Des milliers de maisons détruites, de nombreuses victimes, une invasion de serpents et d’alligators délogés de leur habitat naturel… Les inondations qui frappent l’Australie depuis fin novembre n’en finissent plus et les catastrophes s’accumulent. Comment peut-on expliquer un tel phénomène : était-il prévisible, s’est-il déjà déroulé auparavant et combien de temps va-t-il encore durer ? François Vinit, climatologue pour Météo France nous a tout expliqué.
Le réservoir déborde !
En temps normal (ou « période neutre » pour les climatologues), il y a toujours un immense réservoir d’eau chaude dans l’océan, dans la partie ouest du globe (vers l’Indonésie, la Nouvelle-Guinée et l’Australie). Mais parfois, il survient un phénomène météorologique bien connu appelé « El Niño ». En gros, il se divise en trois étapes :
-Pour commencer, le réservoir d’eau chaude va « déborder » et tout envahir, en suivant le « rail équatorial » (le long de l’équateur).
-En même temps, les Alizés vont faiblir (les vents qui soufflent de l’Est vers l’Ouest), et participer à l’accentuation du phénomène puisqu’ils ne peuvent pas disperser l’eau chaude en soufflant à la surface des océans.
-Alors, l’eau chaude arrive jusqu’aux côtes péruviennes et provoque une modification de la circulation atmosphérique. Pour faire simple : quand l’eau est chaude, elle s’évapore plus facilement en donnant naissance, dans l’atmosphère, à de gros nuages d’orage, les « cumulonimbus ».
Et voilà… Ce sont ces nuages qui amènent des pluies torrentielles, qui, si elles ne s’arrêtent pas vont provoquer des inondations, des glissements de terrains, etc. « Ce phénomène se produit environ tous les trois à sept ans, et toujours aux alentours de la période de Noël.
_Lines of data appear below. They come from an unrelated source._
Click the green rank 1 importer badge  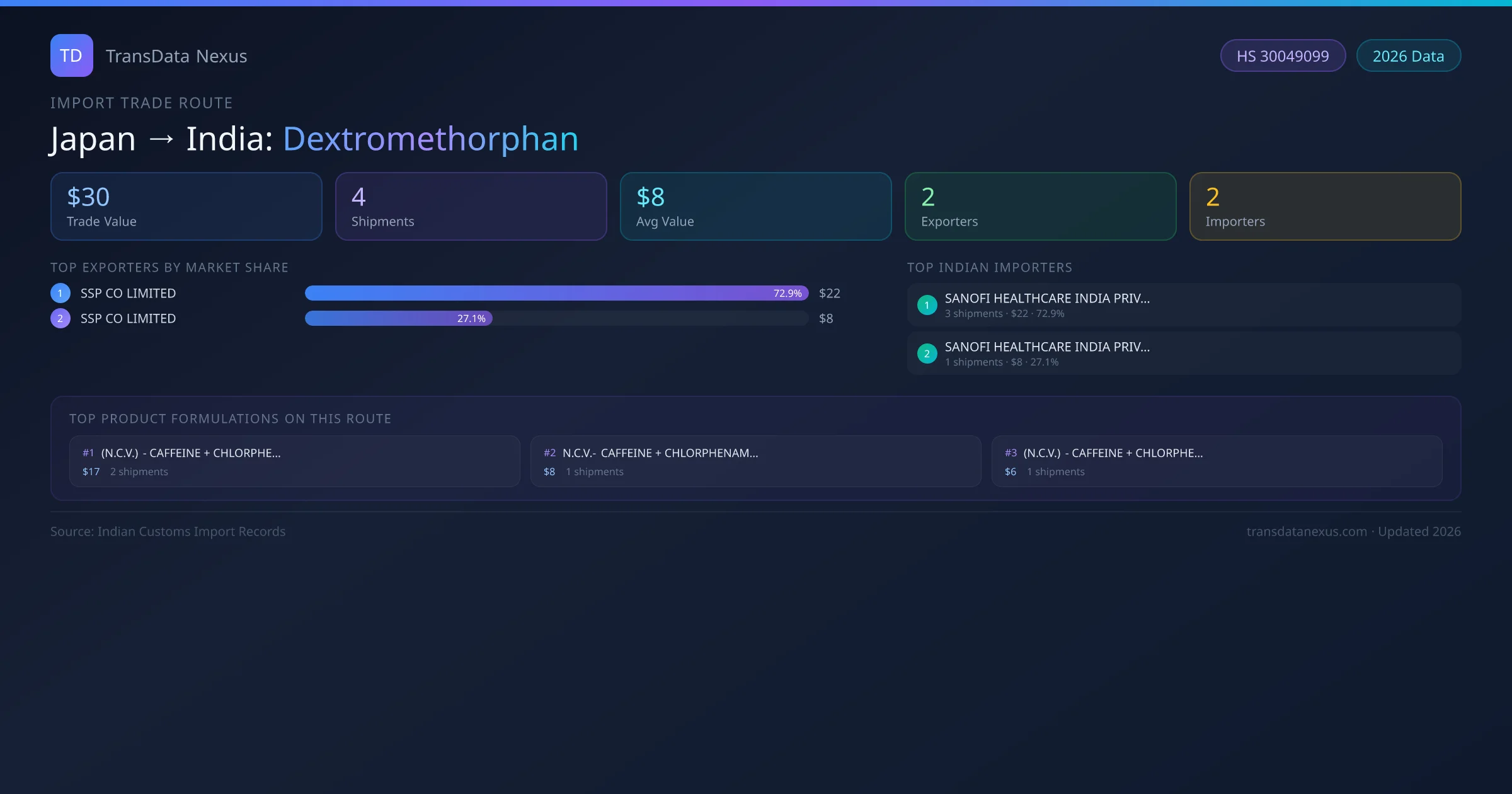click(x=927, y=305)
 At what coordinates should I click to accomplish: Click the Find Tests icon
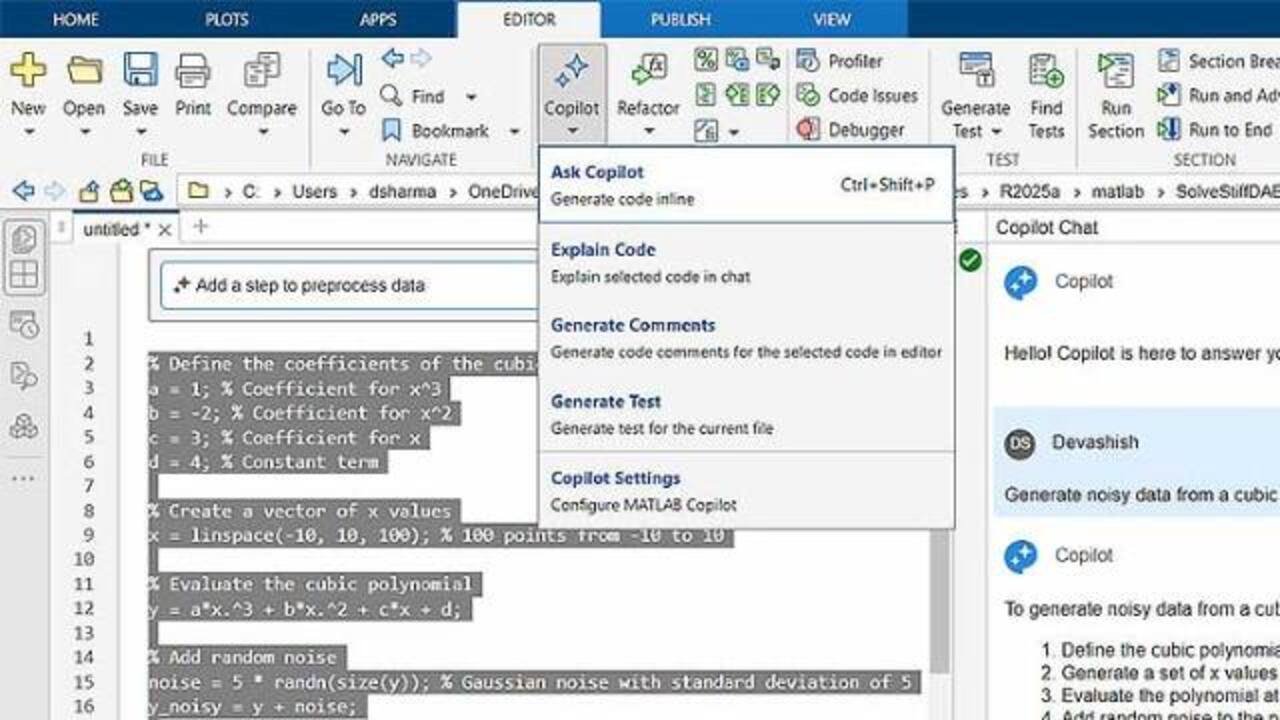click(1046, 72)
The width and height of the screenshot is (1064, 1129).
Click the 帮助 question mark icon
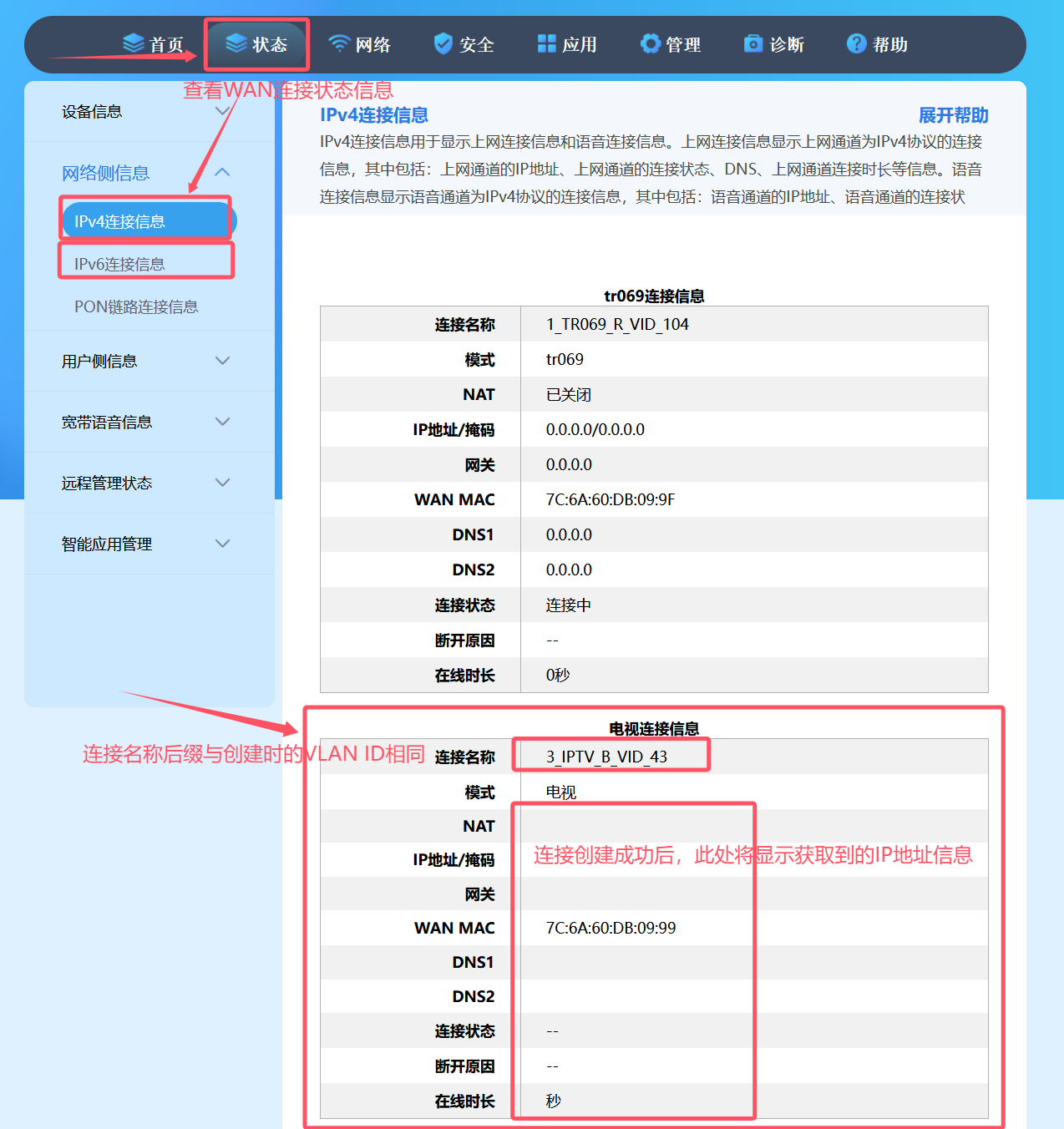(x=856, y=43)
Voilà pourquoi on l’appelle « El Niño »… « Le Petit » en espagnol, en référence à l’enfant Jésus », précise François Vinit.
Et El Nina dans tout ça ? Eh bien, c’est le phénomène inverse. « Les Alizées sont renforcés, le réservoir d’eau froide de l’Amérique du Sud va déborder à son tour, envahir tout le bassin vers l’Ouest, et « pousser » le réservoir d’eau chaude qui va du coup être confiné au maximum dans le secteur « Indonésie-Australie ». C’est alors cette zone qui va subir toutes les intempéries, de plein fouet ! » Voilà pourquoi il pleut en Australie depuis quasiment 3 mois non-stop ! Le phénomène est surprenant par sa violence, mais il n’est pas si rare que ça: il intervient tous les 3 à 7 ans et peut durer jusqu’à 9 mois mais aujourd’hui personne ne peut être sûr que cette Niña-là va suivre ce schéma.
Des petites boîtes dans l’Océan…
Tout ce qu’on sait pour le moment, c’est que cette Niña est extrêmement importante. Le record date de 1973, car la Niña avait duré deux ans d’affilé ! Aujourd’hui, on craint que l’ampleur du phénomène soit encore plus grande. Mais comment peut-on le savoir ?
Grâce à des petites boîtes qui se trouvent le long du rail équatorial. Les scientifiques en utilisent trois : une près de l’Australie (Niño 4), une plus à l’est (Niño 3) et une près des côtes péruviennes (Niño 1 et 2). Si on simplifie au maximum, c’est comme si il y avait un thermomètre dans ces boîtes. « On sait quelle température doit avoir l’eau à l’intérieur, si elle devient anormale, on sait qu’on est « en Niño ou Niña » ou pas. On sait également si le phénomène est important (selon le degré de décalage par rapport à la normale) et, grâce aux modèles climatiques, on peut prévoir s’il va se prolonger ». Les calculs sont refaits tous les mois environ, alors il n’y a qu’à prendre son mal en patience pour savoir ce qui va arriver.